En tant qu’entraîneur, je ne parle pas beaucoup, je ne fais pas facilement de compliments, mais je crois que l’attitude, la posture et le regard que j’affiche sont très importants pour mes équipes. J’ai d’ailleurs une anecdote à ce propos : le double de filles que j’entraînais pour Rio passent en finale à sa première Coupe du monde. C’était un exploit à cette époque ! Et puis, elles font sixième, ça ne se passe pas très bien. Rebelote l’année d’après, elles arrivent en finale mais, cette fois-ci, je n’explose pas de joie sur le ponton, je ne montre rien lorsqu’elles accostent. Le soir, elles me disent que je n’ai pas l’air contente. Je leur réponds que ce n’est plus un exploit maintenant et que j’attends qu’elle monte sur le podium. Elles se sont alors regardées toutes les deux et m’ont dit : « Tu crois qu’on peut être médaillées ? »
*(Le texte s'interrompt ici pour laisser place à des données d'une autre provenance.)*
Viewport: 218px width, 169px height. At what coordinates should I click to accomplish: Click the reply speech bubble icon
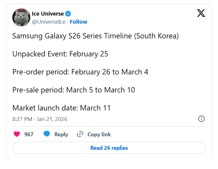(47, 134)
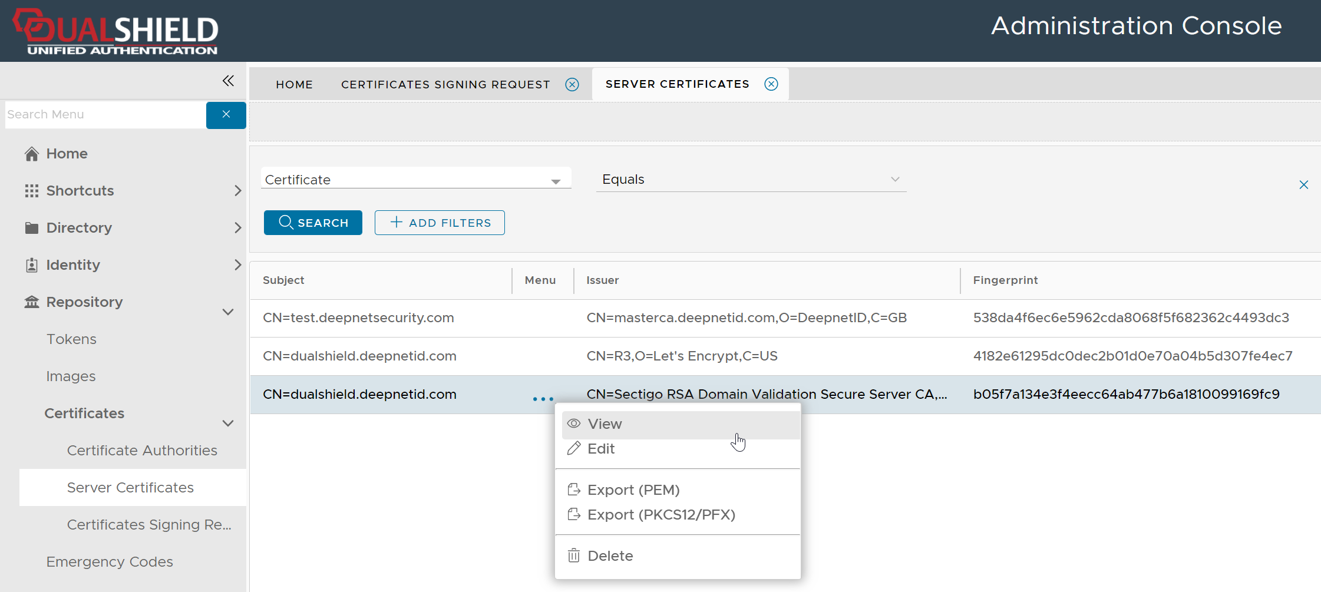Click the Add Filters button
Image resolution: width=1321 pixels, height=592 pixels.
coord(440,223)
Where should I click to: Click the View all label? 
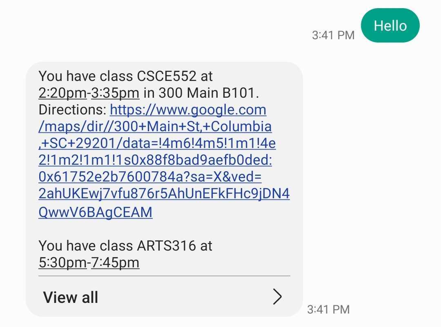(x=71, y=297)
Les bras m’en sont tombés. Je leur dis : « Mais alors pourquoi vous vous entraînez ? C’est évident que c’est pour monter sur le podium ! ». Et c’est là que j’ai senti toute cette non-confiance qu’ont les rameuses depuis ce trou de génération chez les féminines. Je me suis dit « Il y a du boulot » !

Elles ont été des pionnières en gagnant des médailles, elles ont montré le chemin. Ce jour-là quand je suis allée les chercher sur le ponton, je me suis dit intérieurement « Tu ne bronches pas sinon elles vont croire que c’est bien ! ». Mon but est de les emmener toujours plus loin !

 

En aviron, il faut beaucoup de travail, de rigueur, d’endurance et de force physique. Les entraînements sont assez usants donc il ne faut pas lâcher, ça se joue aussi beaucoup sur le mental. C’est vraiment ce qui va faire la différence, même si l’on tente des techniques d’entraînement hors normes. Sur la ligne de départ, si on a confiance en soi et qu’on ose, ça va marcher. Et mon rôle d’entraîneur est primordial là-dedans : si elles ne sont que deux à ramer dans le bateau, on est trois en réalité à être embarquées dans l’aventure. C’est une interaction basée sur la confiance. À côté de ce travail acharné, dans les moments de stage, je propose toujours des moments de convivialité, je fais un peu l’animation comme une après-midi galette et tournoi de baby-foot ! Ça permet de souder le groupe.

 

Il y a des différences à entraîner des hommes et des femmes. Le plus souvent pour les hommes, lorsqu’ils sont mobilisés pour un projet, peu importe avec qui ils vont ramer. Si le choix est justifié, ils ont cette force de voir plutôt la victoire à aller chercher. Sans y voir quelque chose de péjoratif, bien sûr, c’est simplement quelque chose que j’ai remarqué après des années d’encadrement, mais chez les femmes, c’est souvent un peu plus compliqué de faire un équipage si elles ne sont pas toutes copines. Quand il y a conflit chez les mecs, ça se règle souvent par une franche discussion, une tape dans la main et on repart. Pour les filles, ça peut prendre plusieurs semaines, voire des mois à se régler.

 

Quant à savoir s’il est plus difficile d’entraîner des hommes que des femmes quand on est soi-même une femme, je dirais que tout est dans la tête. Quand on m’a proposé d’entraîner un bateau olympique de l’équipage masculin en 2007, il n’avait pas fait de médailles aux Championnats du monde depuis plus de vingt ans. Lors du premier stage, je me suis dit : « J’y vais ou j’y vais pas ? » et puis, très vite, j’ai eu un sursaut :  « Et pourquoi c’est moi qui me pose des questions quant à mes compétences ? » et j’ai relevé le challenge.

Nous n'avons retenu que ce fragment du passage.